General Instructions:

The question paper consists of four parts A, B, C, and D.
All the parts are compulsory.
Draw diagrams wherever necessary. Unlabelled diagrams or illustrations do not attract any marks.

Part – A

Answer the following questions in one word / one sentence each: ( 10 × 1 = 10 )

Question 1.
Name the basic unit of classification.
Answer:
Species are the basic unit of classification.

Question 2.
Define Phyllotaxy.
Answer:
The mode of arrangement of leaves on the stem axis is known as phyllotaxy.

Question 3.
Mention the function of Nephridia.
Answer:
Excretion.

Question 4.
Name the bacterial Ribosome.
Answer:
70s Ribosome

Question 5.
Define Osmosis.
Answer:
It is a special type of diffusion in which only the solvent or water molecules move from a region of their higher concentration to a region of their lower concentration through a semi-permeable membrane.

Question 6.
Which is the non – digesting enzyme of Intestinal Juice?
Answer:
Enter Kinase.

Question 7.
Name the structural and functional unit of the Kidney.
Answer:
Nephron.

Question 8.
Expand ECG
Answer:
Electrocardiogram.

Question 9.
What is Transpiration?
Answer:
It is the phenomenon by which excess water is eliminated, in the form of vapors through the aerial parts of the plant body.

Question 10.
Mention any Inclusion bodies.
Answer:
Reserve food material in prokaryotic cells is stored in the cytoplasm in the form of inclusion bodies.
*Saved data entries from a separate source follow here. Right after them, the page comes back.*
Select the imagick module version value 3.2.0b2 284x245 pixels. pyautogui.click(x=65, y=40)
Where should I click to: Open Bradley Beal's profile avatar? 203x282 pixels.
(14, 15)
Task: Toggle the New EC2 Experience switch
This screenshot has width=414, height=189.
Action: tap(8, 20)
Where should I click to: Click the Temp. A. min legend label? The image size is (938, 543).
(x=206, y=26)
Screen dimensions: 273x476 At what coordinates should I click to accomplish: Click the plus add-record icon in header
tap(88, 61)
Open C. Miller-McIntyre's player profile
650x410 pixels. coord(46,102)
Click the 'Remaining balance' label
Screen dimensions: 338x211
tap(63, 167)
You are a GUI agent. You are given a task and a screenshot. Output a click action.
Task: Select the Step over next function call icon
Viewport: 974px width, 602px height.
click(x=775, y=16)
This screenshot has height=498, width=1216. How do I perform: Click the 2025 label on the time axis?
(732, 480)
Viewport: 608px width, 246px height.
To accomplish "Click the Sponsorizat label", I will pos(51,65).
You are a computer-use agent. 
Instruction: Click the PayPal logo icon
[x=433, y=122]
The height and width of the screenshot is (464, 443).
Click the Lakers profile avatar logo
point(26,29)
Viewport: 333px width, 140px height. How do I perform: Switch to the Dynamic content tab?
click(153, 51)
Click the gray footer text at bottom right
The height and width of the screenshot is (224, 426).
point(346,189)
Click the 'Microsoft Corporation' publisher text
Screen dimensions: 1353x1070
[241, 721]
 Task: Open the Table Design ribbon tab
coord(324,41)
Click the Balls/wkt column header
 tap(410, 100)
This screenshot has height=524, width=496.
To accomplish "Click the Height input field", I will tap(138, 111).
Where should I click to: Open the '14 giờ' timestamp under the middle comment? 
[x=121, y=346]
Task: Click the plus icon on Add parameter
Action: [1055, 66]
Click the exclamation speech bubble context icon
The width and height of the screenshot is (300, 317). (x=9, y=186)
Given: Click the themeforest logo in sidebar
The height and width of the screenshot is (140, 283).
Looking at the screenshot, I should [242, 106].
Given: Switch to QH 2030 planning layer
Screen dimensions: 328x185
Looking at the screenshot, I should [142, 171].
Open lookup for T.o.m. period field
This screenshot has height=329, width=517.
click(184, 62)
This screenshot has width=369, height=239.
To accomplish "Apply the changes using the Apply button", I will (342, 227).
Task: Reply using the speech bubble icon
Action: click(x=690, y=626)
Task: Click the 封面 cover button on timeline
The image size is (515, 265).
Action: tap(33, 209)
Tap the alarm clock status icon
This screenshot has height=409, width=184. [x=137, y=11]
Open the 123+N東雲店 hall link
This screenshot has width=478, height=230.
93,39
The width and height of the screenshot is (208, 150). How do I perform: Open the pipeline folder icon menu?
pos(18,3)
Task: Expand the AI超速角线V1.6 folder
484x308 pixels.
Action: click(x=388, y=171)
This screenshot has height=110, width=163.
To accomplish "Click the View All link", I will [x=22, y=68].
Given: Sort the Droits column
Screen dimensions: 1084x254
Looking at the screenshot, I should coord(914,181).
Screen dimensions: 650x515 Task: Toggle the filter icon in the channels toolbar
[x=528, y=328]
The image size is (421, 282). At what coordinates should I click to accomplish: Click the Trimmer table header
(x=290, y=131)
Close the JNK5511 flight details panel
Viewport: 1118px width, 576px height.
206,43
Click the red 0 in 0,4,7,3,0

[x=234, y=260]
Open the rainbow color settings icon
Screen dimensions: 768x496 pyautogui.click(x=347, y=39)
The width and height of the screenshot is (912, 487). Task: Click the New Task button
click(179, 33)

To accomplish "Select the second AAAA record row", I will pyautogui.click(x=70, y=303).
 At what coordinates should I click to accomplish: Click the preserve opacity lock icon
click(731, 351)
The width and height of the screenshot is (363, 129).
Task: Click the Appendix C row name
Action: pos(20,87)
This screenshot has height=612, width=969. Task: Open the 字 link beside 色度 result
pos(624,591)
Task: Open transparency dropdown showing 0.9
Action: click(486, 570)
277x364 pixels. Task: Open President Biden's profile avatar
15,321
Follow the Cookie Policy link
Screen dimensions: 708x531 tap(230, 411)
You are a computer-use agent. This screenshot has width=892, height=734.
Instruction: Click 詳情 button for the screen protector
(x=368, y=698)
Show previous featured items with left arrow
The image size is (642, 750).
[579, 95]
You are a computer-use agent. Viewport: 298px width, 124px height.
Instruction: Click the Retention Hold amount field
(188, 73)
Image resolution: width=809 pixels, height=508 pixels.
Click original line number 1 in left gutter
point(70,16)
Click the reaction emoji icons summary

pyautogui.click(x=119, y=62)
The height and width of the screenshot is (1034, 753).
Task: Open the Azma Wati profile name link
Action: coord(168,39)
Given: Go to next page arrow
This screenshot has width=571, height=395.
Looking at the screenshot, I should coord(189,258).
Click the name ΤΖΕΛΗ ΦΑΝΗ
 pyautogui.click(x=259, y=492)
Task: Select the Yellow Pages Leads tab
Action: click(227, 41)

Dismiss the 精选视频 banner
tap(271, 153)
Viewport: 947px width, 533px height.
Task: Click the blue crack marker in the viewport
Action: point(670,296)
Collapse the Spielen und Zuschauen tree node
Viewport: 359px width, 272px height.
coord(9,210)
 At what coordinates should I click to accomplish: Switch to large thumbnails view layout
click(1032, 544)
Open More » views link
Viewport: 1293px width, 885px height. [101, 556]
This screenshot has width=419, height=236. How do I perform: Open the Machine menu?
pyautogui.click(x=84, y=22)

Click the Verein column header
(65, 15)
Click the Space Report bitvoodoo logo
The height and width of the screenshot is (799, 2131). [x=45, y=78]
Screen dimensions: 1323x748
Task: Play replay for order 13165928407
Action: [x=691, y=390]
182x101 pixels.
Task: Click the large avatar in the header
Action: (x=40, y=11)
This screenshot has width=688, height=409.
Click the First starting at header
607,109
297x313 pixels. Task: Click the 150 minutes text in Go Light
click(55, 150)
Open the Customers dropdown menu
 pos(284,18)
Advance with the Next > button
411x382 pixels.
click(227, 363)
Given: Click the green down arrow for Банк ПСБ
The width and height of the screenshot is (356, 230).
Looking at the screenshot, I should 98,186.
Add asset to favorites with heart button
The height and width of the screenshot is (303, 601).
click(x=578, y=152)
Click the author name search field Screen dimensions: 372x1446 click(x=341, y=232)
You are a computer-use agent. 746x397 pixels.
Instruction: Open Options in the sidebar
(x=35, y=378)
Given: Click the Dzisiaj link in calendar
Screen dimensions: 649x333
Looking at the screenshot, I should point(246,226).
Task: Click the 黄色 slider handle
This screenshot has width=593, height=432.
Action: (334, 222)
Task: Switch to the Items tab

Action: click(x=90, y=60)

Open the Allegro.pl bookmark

These are not bound by any membranes.

Part-B

Answer any FIVE of the following questions in 3-5 sentences each, wherever applicable. (5 × 2 = 10)

Question 11.
Write any four characteristics of Fungi.
Answer:
Kingdom Fungi is divided into five classes, based on the following characters:
(a) Morphology of mycelium
(b) Mode of spore formation.
(c) Mode of sexual reproduction and
(d) Nature of fruiting bodies.

Question 12.
Mention the uses of Diatomaceous Earth.
Answer:
Diatomaceous Earth is used:

as an absorbent for liquid nitroglycerin to make explosives.
for filtering the liquids in sugar factories.
as an inert extender in paints, as an insulator in boilers and blast furnaces.
in the powdered form as abrasive in silver polish and in the manufacture of toothpaste.

Question 13.
Differentiate Bilateral and Radial Symmetry.
Answer:
Germ layers or germinal layers are primary layers that differentiate in the embryo at the time of gastrulation. Animals have a minimum of two germinal layers and a maximum of three germinal layers. All the tissues and organs of the body develop from germinal layers.

Types:
(a) Diploblastic Animals: Animals having two germinal layers viz, outer ectoderm and inner endoderm are called diploblastic animals.
(b) Triploblastic Animals: Animals having three germinal layers viz, outer ectoderm, middle mesoderm, and inner endoderm are called Triploblastic animals.
eg: Platyhelminthes, Aschelminthes, Annelida, Arthropoda, Mollusca, Echinodermata, and Chordata.

Question 14.
Write any four Biological significance of Carbohydrates.
Answer:
(a) Carbohydrates particularly cellulose, chitin, and pectin provide structural support and protection to plants and fungi.
(b) The major food storage molecules are starch in plants and glycogen in animals.
(c) Pentoses form an integral part of nucleic acids and thus help in heredity.
(d) Chitin is an important exoskeleton in arthropods.

Question 15.
Draw a labeled diagram of Mitochondria.
Answer:
1st PUC Biology Previous Year Question Paper March 2015 (North) 1

Question 16.
Mention the role of HCl in the Stomach.
Answer:
(a) It activates inactive pepsinogen into active pepsin.
(b) It converts inactive prorenin into active renin.
(c) It provides an acidic medium (pH 1.5 – 2.5) for the action of both pepsin, and renin.
(d) HCl kills harmful bacteria and loosens fibrous food.
(e) It inactivates the ptyalin.

Question 17.
Define Inspiration and Expiration.
Answer:

Inspiration	Expiration
1. It is a process of drawing air oxygen into the lungs from outside.	1. It is a process of leaving out carbon dioxide from the lungs to the outside.
2. Diaphragm and intercostal muscles contract.	2. Diaphragm and intercostal muscles relax.
3. Due to this the volume of the thorax, increases, and the lungs expand.	3. Due to this the volume of the thorax, decreases, and bings get compressed.
4. Pulmonary pressure falls.	4. Pulmonary pressure increases.

Question 18.
Briefly explain the transport of CO₂ by blood.
Answer:
As carbon dioxide from the tissues enters into the blood, a small quantity of about 45% enters into RBCs. In the RBCs, carbon dioxide combines with hemoglobin and forms carbamino hemoglobin. The carbamino-hemoglobin on reaching the lungs dissociates into hemoglobin, and carbon dioxide.
CO₂ + HbNH₂ → HbNHCOOH.

PART-C

Answer any FIVE of the following questions in 40-80 words each, wherever applicable: (5 × 3 = 15)

Question 19.
Write any three economic importance of Cyanobacteria.
Answer:
Economic Importance:
Many of them are used as bio-fertilizers because. of their nitrogen-fixing capacity. e.g. Nostoc, Aulosira, Anabaena.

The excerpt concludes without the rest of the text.